I’m wondering if maybe the Rexall chain used a certain cleaning product that had a very distinctive scent, one that was unique to it?
I’m not old enough to have worked for Rexall, although I do remember the big orange signs.
Context:
Central european guy here, so no soda-fountains, etc… in the Apotheke … but I can def. relate to some disinct smell:
I go out on a limb with an educated GUESS:
Very aggressive surface desinfectants in those days … so basically this smell is that of (higly specialized) cleaning supplies back in the day.
Supporting “evidence”
Take a stroll down memory-lane… you possibly picked up a similar smell at your family’s doctor (recall those?) … and one day an doctor’s assistant did a bit of cleaning up with a rag - and voilá I thought … “Now I know where this specific “Doctor” smell is coming from”

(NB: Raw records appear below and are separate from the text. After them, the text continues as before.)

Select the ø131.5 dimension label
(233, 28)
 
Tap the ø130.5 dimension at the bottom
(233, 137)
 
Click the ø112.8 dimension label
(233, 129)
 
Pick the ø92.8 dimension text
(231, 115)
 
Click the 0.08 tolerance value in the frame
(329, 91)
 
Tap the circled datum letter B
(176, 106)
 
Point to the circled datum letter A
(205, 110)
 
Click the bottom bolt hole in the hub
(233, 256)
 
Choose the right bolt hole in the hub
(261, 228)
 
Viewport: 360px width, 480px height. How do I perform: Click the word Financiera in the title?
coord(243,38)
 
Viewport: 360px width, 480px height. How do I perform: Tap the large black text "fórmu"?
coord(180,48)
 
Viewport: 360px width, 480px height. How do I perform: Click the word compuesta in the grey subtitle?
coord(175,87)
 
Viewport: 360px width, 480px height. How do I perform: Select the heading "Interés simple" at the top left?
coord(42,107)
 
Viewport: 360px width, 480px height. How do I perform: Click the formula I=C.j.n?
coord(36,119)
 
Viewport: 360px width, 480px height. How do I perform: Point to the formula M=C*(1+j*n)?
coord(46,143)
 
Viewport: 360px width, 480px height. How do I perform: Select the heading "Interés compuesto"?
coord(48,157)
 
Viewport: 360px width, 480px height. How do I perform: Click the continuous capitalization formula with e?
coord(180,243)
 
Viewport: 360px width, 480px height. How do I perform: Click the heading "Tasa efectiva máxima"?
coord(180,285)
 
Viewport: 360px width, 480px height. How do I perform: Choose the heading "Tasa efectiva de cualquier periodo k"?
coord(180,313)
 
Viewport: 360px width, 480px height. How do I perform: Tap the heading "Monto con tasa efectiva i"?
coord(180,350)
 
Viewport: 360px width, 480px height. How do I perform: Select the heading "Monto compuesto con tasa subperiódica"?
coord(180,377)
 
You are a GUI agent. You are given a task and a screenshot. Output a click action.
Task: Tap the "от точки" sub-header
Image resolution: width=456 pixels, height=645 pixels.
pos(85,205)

so that’s my take … those “medical” cleaning solutions had a very specific and strong smell - and those used today are mostly scent-less or have a generic lemon-smell we all know…

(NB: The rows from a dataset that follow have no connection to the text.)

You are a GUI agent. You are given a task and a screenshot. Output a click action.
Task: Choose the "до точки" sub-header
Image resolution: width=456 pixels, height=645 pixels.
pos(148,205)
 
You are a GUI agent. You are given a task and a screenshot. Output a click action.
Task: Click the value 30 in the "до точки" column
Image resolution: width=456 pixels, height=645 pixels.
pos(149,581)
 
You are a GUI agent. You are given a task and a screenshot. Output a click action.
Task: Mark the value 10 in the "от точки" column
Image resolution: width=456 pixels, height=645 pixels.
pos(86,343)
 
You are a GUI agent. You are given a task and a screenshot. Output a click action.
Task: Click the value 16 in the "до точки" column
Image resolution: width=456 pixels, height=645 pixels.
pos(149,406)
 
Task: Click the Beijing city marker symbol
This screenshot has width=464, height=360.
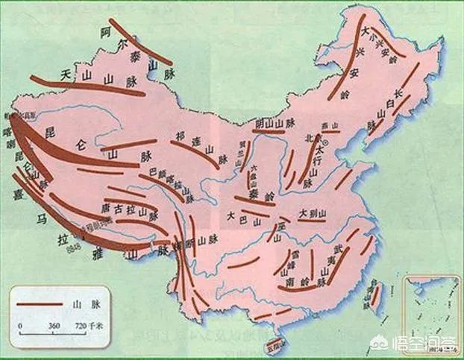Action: point(325,139)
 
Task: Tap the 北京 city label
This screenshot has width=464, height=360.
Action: point(312,138)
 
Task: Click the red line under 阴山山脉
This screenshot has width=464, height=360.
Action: point(276,130)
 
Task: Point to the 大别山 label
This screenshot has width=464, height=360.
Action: point(313,213)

My father’s medical office had a distinctive odor, which I believe was a combination of a truly dreadful spray disinfectant called Turgacept, and prescription drugs kept in a cabinet in a separate laboratory.
Maybe “that '60s drugstore smell” was related to certain prescriptions being compounded using an old-fashioned mortar and pestle, and Osco is carrying on the tradition?
*my father had a mortar and pestle in his office, but only for ornamental display.
My parents used to go to German Pharmists when I was a kid (1960). They only used natural plants. I asked the pharmist about the smell and he told me exactly what oil it was and let me check it out. I’v forgotten what it was, but it was a deliberate introduced.
No, camphor smells similar to moth balls.
I too remember that drug store smell and cannot ID it.